E poi, quando la cronaca restituisce il finale tragico, si parla di “amore finito male”.
No: è finito nel sangue, non nell’amore.
Giulia è stata uccisa non da un innamorato, ma da un ragazzo cresciuto dentro un’educazione sentimentale distorta, dove amare significa possedere, e perdere significa punire.
Le parole che tradiscono
Natalia Aspesi lo direbbe così: l’amore non è una fiaba, è un campo minato di parole sbagliate. Quando i media scrivono “delitto passionale”, “non accettava la fine della relazione”, “era troppo innamorato”, non fanno informazione — fanno poesia dell’assassino. Sfumano la violenza, attenuano la responsabilità, ricoprono il sangue con petali di retorica.
È un modo di raccontare che tradisce la verità: che in Italia ogni tre giorni una donna viene uccisa non da uno sconosciuto, ma da chi diceva di amarla.

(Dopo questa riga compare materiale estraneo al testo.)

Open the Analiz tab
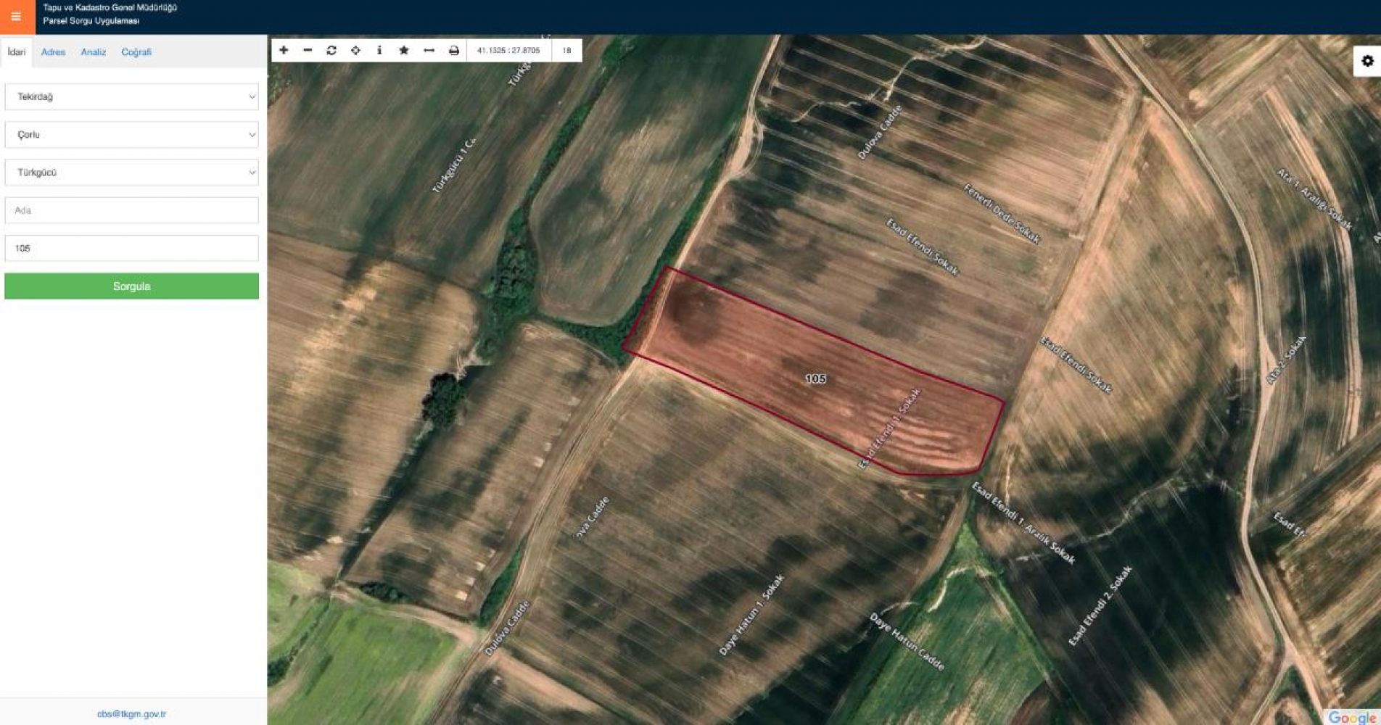 click(93, 52)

E ogni volta che si usa la parola “amore” per descrivere la violenza, la si svuota di significato, la si contamina.
Educare all’amore, non al silenzio
“L’educazione affettiva non è un pericolo”, ha detto ancora Gino Cecchettin. Ma lo diventa — paradossalmente — in un Paese dove l’amore si insegna male e non si parla di desiderio, consenso, libertà.

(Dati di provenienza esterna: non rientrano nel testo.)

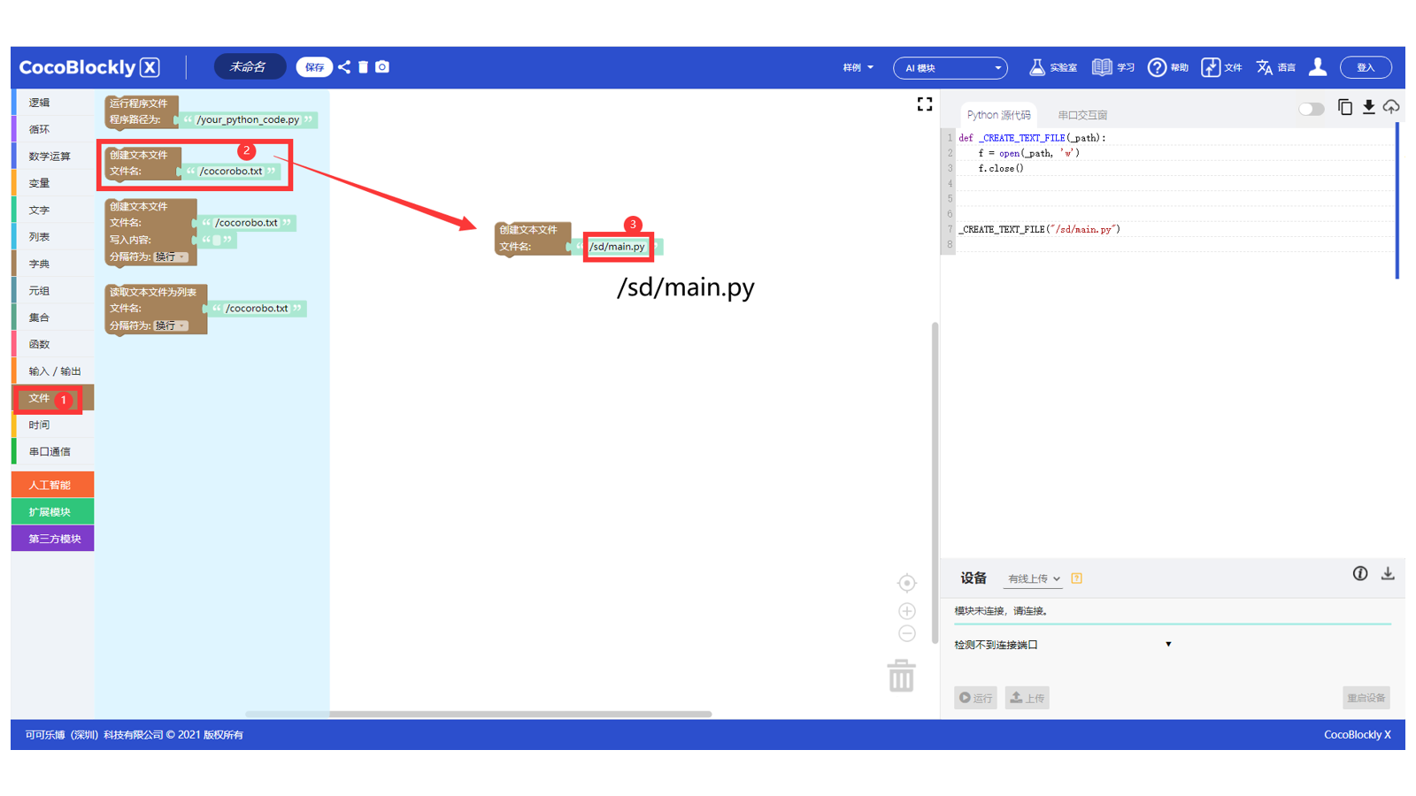
Task: Select the 文件 category in sidebar
Action: click(x=40, y=399)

Si lasciano i ragazzi soli a imparare l’amore dai social, dai video, dai miti tossici. Poi ci si scandalizza dei risultati: rapporti violenti, linguaggi di dominio, cultura del possesso.
L’educazione affettiva, invece, non toglie innocenza.
La restituisce.
Spiega che amare non è comandare, che dire “no” non è tradire, che chi ama non fa paura.
Per Giulia, per tutte
Il minuto di rumore di Padova è anche per questo. Per svegliare un Paese addormentato nella retorica dei sentimenti e incapace di riconoscere la banalità della violenza. Perché ogni volta che una donna viene uccisa da chi “non sopportava di perderla”, stiamo assistendo al fallimento di un’educazione intera, non solo di un individuo. E perché non bastano più le panchine rosse o le fiaccolate: serve una rivoluzione culturale che cominci da come parliamo, da come scriviamo, da come insegniamo.
Un minuto di rumore non basta a riportare Giulia, ma può servire a cambiare l’eco. A sostituire i sospiri con le domande, i silenzi con la consapevolezza. L’amore non uccide. A uccidere è l’idea sbagliata che ci hanno venduto dell’amore — quella che scambia il dominio per destino e il dolore per devozione.
Giulia non è morta per amore. È morta per colpa dell’amore raccontato male.